Relationships between Artifacts, Claims and Evidence
A SCITT Ledger captures claims about artifacts. Claims may have optional evidence, such as an SBOM, VEX or VDR report.
The relationship between a Claim, SCITT and Evidence can be viewed as the following:
- Artifacts are stored, where they’re stored. These could be container images stored in a registry. various package managers in their registry, binaries on a download center, or drivers on a website/storage account.
- A “pointer”, which is currently thought to be a purl, with a hash as the identity, is used create an identity, that isn’t tied to a location. (see Decoupling Location from Identity - Is this in the scope of purl?#127)

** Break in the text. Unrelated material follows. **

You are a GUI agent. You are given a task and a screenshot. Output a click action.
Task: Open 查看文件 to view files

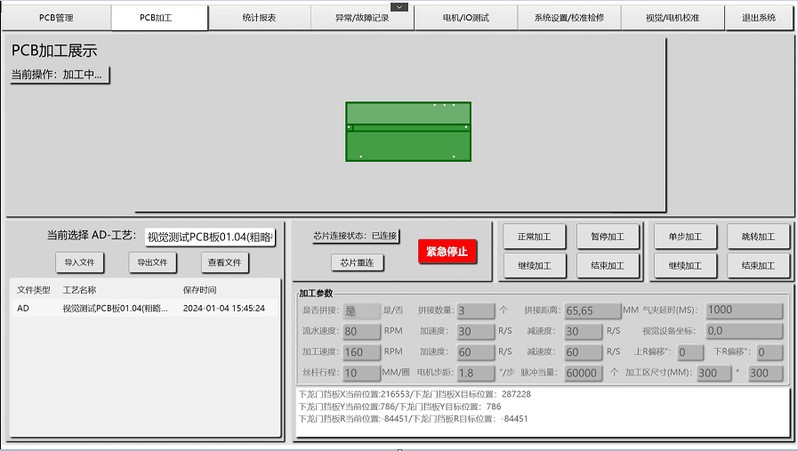[224, 263]
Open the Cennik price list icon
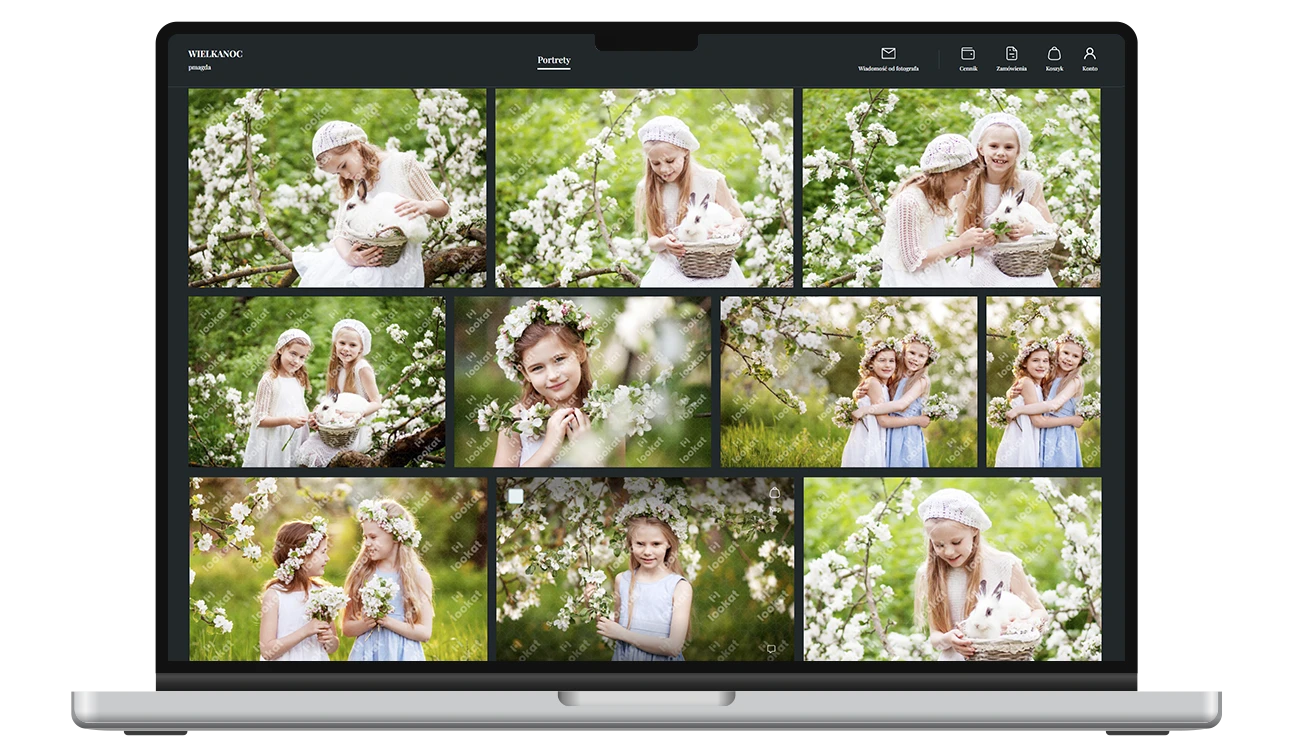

- SCITT provides ledger services, with eNotary to validate trusted identities. The SCITT Ledger will have different forms of persistence, based on the instance.
- Evidence, such as the SBOM, Vex or VDR Report are persisted in an associated storage account. The receipt from the ledger is stored alongside the evidence, providing verification the evidence was processed by the SCITT eNotary. Most SCITT instances will likely have a default storage system, however SCITT entries should support external storage.
- A “pointer”, currently thought to be a purl, will maintain the identity and location hint between the ledger and the evidence storage. The purl could be yet another location. For example, when an SBOM is submitted to the ledger for eNotarization, it may provide a purl identifier to the eNotary, which is then entered into the ledger. A receipt is then returned.
Issue: if an external purl is provided for the evidence location, where is the receipt placed? Is it assumed the receipt is placed at the same location as the external purl?